A
fondue não é uma refeição, é uma confraternização. As
pessoas se reúnem em torno de uma pequena panela cheia de óleo
borbulhante e são felizes. A fondue de carne é mais alegre
do que a de queijo. Nesta a panela fica cheia de queijo derretido no
qual você mergulha pedaços de pão, enquanto na de carne você
deixa os pedaços de filé fritando no óleo, espetados na ponta de
garfos compridos, e os garfos ficam ali em divertido congresso dentro
do óleo, cada um esperando o seu dono vir pegá-lo, pegar o garfo
errado e ouvir protestos gerais, deixar cair a carne e depois tentar
pescá-la do fundo da panela — enfim, não há compostura que
resista. Recomenda-se a fondue para jantares formais que logo
ficam informais, para conferências de cúpula entre o Oriente e o
Ocidente e para casais brigados que querem fazer as pazes. Neste caso
é preciso haver um firme desejo de paz, senão pode dar confusão
com os garfinhos, outra briga e cuidado com o óleo fervendo!
A
fondue verdadeira ou, pelo menos, verdadeiramente suíça, é
de queijo acompanhada de vinho tinto e vagos ruídos de satisfação.
O queijo não é qualquer um, claro, e não está sozinho na panela.

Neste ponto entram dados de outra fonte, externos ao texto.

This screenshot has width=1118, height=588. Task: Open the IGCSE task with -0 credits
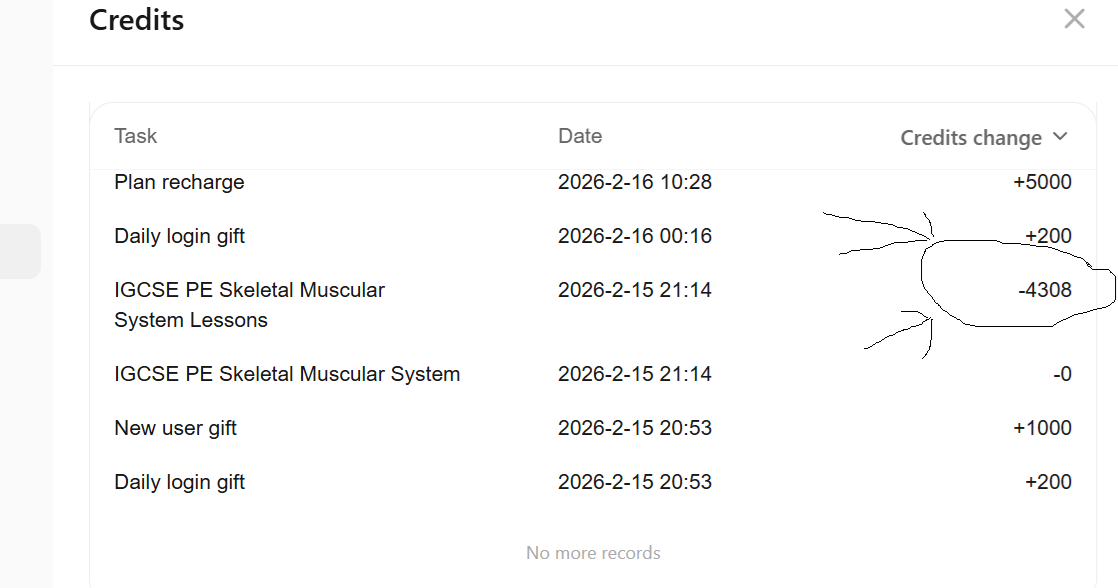pyautogui.click(x=287, y=374)
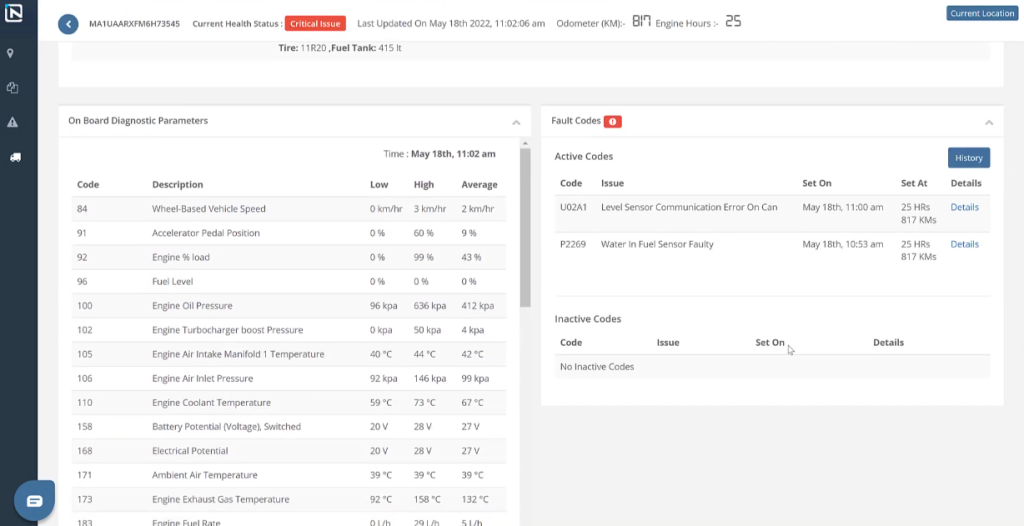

Mas não me pergunte o que vai junto. A única parte de qualquer
receita de comida que me interessa é a última, aquela que começa
depois do “leve à mesa”. Eu só entro em cozinha para abrir a
geladeira.
As
outras fondues têm origens diversas, quase todas nas regiões
alpinas francesas. Todas têm em comum a panela com óleo fervendo, o
que varia é o que você coloca dentro do óleo. De todas estas
variações só conheço a fondue de carne, se bem que há
algum tempo contemple a possibilidade de grandes e rubicundos
camarões serem mergulhados — entre gritos selvagens de prazer, e
de dor com o óleo que respinga — na panela, para emergirem
instantes depois tostados e crispados, prontos para o seu destino:
uma rápida passagem pelo molho e o meu estômago impaciente. Só um
minuto que eu preciso passar um lenço pelas teclas da máquina de
escrever. Pronto. Não experimentei ainda a fondue de camarão porque
precisei escolher entre comprar alguns quilos de camarão gigante e
pagar a educação dos meus filhos e a consciência — depois de
alguma hesitação — falou mais alto. Quando as crianças já
estiverem encaminhadas na vida, quem sabe... Na fondue de
carne o importante para se julgar o talento de quem faz são os
molhos, já que cortar um filé em cubos e encher uma panela com
óleo, até eu. A última fondue de carne que comi foi em
Gramado, sábado passado. Oito qualidades de molho: raiz-forte,
laranja, rémoulade, Cardinale, creme, vinagrete, tomate,
framboesa. Feitos por pessoas definitivamente de talento, no
Restaurante Santo Humberto, com janelões sobre o lago Negro. A
fondue do Santo Humberto foi no almoço. O jantar foi na casa
da Olga Reverbel, e não preciso dizer que saiu tarde, pois às nove
da noite a memória dos molhos ainda era mais forte do que a fome e
todas as promessas culinárias de Olga. Fiquei com as crianças no
jardim, atirado numa rede, olhando para o céu mais estrelado da
minha vida, enquanto as mulheres preparavam a janta. Um momento
mágico. Falei para as crianças das constelações, das formas que
os antigos tinham descoberto nas estrelas, na Ursa Maior, no
Escorpião... As meninas não demoraram em descobrir outras no céu,
até então insuspeitas: um urinol, um bigode de mexicano, uma
meleca... Impossível manter a seriedade de qualquer empreendimento
didático, numa noite de outono, em Gramado. E então nos chamaram
para comer.
Em
tempo: o jantar foi um arroz montanhês no qual a linguiça, o milho,
a cebola e a maçã se apresentavam em escandalosa promiscuidade,
isto para só falar nos ingredientes que eu decifrei. Antes de
dormir, revimos na televisão O planeta dos macacos, uma séria
advertência sobre o futuro negro que nos espera e os piores impulsos
da humanidade. Sei não, mas naquela noite nada daquilo era comigo…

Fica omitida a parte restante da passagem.